Readers will also require to make some effort with this book, as the author makes few concessions to readability. His paragraphs are enormous, often taking up nearly a whole page, so that, when one reaches the end of a paragraph, one has lost the sense and has to re-read it.
on 27 January 2013
Just when we thought we knew everything about the Second World War and its aftermath along comes this book. The large amount of detail that some reviewers complained about are not superfluous. They provide convincing evidence for the author's main point - that the appalling treatment of expellees was not a result of a bottom-up rage from the people but rather a top-down policy. Very few people came out of it well. Let's hope we have the strength to speak against the prevailing wisdom if we are faced with similar challenges to our humanity.

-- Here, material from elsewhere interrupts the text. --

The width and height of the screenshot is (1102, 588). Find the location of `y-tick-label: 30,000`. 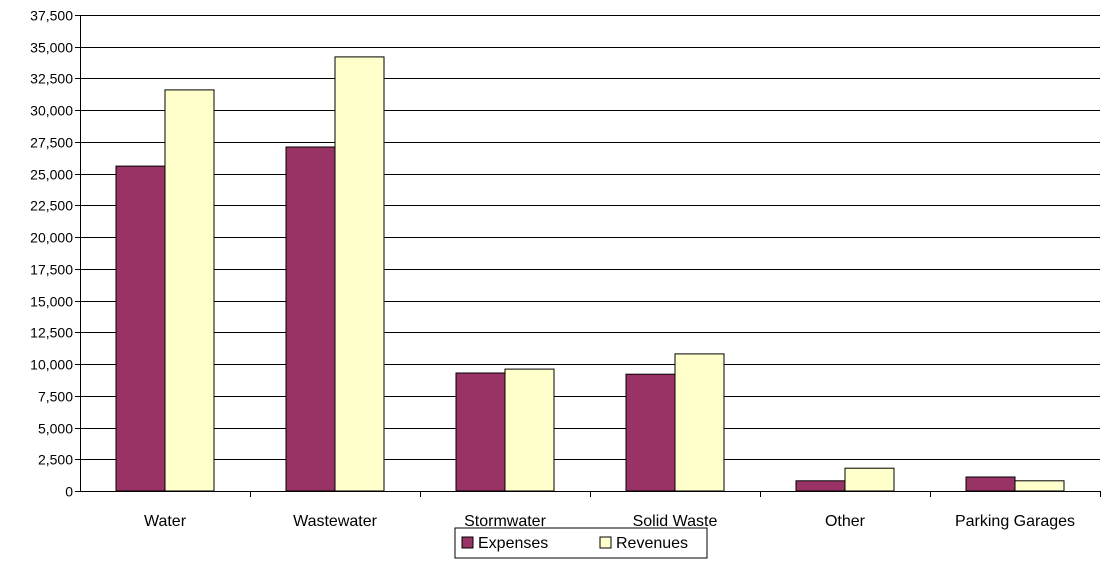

I could have done with a few maps to show the geography of it all.
on 10 October 2015
A very well written book, giving a very good pre war background, paving the way for a future event.... Rather disturbing, and a truly awful event , that we all have forgotten... Something I think that should be taught at school........ Never trust a politician !
on 31 August 2015
This is an eye opener. For many, the misery brought on by the war continued after the surrender of Germany. Women & children were particularly affected. Any politician or crazy religious leader contemplating war should be aware of this book.
on 18 December 2013
A fascinating account of a little-known story of the expulsion of ethnic Germans from other European Countries after WW2. Much cruelty and unpleasantness accompanied this, and little is taught about this aspect of the war.